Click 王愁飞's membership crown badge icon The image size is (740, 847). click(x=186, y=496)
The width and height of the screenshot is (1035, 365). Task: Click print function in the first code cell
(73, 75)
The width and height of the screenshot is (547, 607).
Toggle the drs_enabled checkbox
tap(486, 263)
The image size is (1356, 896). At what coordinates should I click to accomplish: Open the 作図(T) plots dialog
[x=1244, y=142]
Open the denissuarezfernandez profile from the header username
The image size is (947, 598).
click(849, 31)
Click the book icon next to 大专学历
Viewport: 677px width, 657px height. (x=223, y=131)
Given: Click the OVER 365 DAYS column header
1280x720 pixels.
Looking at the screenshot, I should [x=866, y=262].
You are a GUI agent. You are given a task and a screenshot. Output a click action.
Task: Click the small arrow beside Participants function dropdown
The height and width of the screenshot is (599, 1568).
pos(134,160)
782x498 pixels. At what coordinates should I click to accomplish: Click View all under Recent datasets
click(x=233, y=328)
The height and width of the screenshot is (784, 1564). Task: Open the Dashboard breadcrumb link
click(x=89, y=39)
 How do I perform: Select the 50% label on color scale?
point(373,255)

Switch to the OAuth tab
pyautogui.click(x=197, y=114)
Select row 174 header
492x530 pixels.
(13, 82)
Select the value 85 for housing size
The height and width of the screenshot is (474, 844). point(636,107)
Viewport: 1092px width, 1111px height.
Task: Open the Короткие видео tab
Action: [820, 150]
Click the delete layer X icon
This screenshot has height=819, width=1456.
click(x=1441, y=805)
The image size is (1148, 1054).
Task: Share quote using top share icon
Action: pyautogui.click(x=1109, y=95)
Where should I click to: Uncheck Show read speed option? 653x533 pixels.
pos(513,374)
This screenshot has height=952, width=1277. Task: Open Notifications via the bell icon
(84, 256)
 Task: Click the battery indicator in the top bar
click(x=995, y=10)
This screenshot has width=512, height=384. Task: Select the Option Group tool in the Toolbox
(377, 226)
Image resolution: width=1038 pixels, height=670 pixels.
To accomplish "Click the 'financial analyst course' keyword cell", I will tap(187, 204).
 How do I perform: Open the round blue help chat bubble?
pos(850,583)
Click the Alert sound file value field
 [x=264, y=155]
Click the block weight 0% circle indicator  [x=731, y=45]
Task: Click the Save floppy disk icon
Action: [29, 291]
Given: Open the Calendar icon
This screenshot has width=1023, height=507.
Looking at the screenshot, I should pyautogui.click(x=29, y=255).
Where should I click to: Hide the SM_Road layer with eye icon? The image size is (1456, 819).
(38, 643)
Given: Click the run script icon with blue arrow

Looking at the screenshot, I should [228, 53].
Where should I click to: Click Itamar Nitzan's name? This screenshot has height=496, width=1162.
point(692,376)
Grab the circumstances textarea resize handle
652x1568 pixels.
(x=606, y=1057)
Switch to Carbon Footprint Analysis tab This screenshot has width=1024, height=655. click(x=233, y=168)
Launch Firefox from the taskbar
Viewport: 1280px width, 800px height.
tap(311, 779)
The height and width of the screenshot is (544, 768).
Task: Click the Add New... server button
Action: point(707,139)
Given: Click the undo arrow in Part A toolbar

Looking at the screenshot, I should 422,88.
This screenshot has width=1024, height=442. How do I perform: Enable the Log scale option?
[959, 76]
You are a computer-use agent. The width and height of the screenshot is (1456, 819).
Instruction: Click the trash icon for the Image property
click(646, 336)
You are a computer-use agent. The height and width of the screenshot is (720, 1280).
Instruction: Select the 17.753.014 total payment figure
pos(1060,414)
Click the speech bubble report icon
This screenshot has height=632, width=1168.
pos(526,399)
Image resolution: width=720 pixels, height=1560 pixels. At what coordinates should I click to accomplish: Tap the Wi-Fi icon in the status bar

◆ ◆ ◆

* TASK TO COMPLETE:
Rewrite everything from the line containing "Click the Alert sound file value field" down to the end of the data as a JSON list of strings, one string per line, with blank lines left out.

* TASK RESULT:
[
  "Click the Alert sound file value field",
  " [x=264, y=155]",
  "Click the block weight 0% circle indicator  [x=731, y=45]",
  "Task: Click the Save floppy disk icon",
  "Action: [29, 291]",
  "Given: Open the Calendar icon",
  "This screenshot has width=1023, height=507.",
  "Looking at the screenshot, I should pyautogui.click(x=29, y=255).",
  "Where should I click to: Hide the SM_Road layer with eye icon? The image size is (1456, 819).",
  "(38, 643)",
  "Given: Click the run script icon with blue arrow",
  "Looking at the screenshot, I should [228, 53].",
  "Where should I click to: Click Itamar Nitzan's name? This screenshot has height=496, width=1162.",
  "point(692,376)",
  "Grab the circumstances textarea resize handle",
  "652x1568 pixels.",
  "(x=606, y=1057)",
  "Switch to Carbon Footprint Analysis tab This screenshot has width=1024, height=655. click(x=233, y=168)",
  "Launch Firefox from the taskbar",
  "Viewport: 1280px width, 800px height.",
  "tap(311, 779)",
  "The height and width of the screenshot is (544, 768).",
  "Task: Click the Add New... server button",
  "Action: point(707,139)",
  "Given: Click the undo arrow in Part A toolbar",
  "Looking at the screenshot, I should 422,88.",
  "This screenshot has width=1024, height=442. How do I perform: Enable the Log scale option?",
  "[959, 76]",
  "You are a computer-use agent. The width and height of the screenshot is (1456, 819).",
  "Instruction: Click the trash icon for the Image property",
  "click(646, 336)",
  "You are a computer-use agent. The height and width of the screenshot is (720, 1280).",
  "Instruction: Select the 17.753.014 total payment figure",
  "pos(1060,414)",
  "Click the speech bubble report icon",
  "This screenshot has height=632, width=1168.",
  "pos(526,399)",
  "Image resolution: width=720 pixels, height=1560 pixels. At what coordinates should I click to accomplish: Tap the Wi-Fi icon in the status bar"
]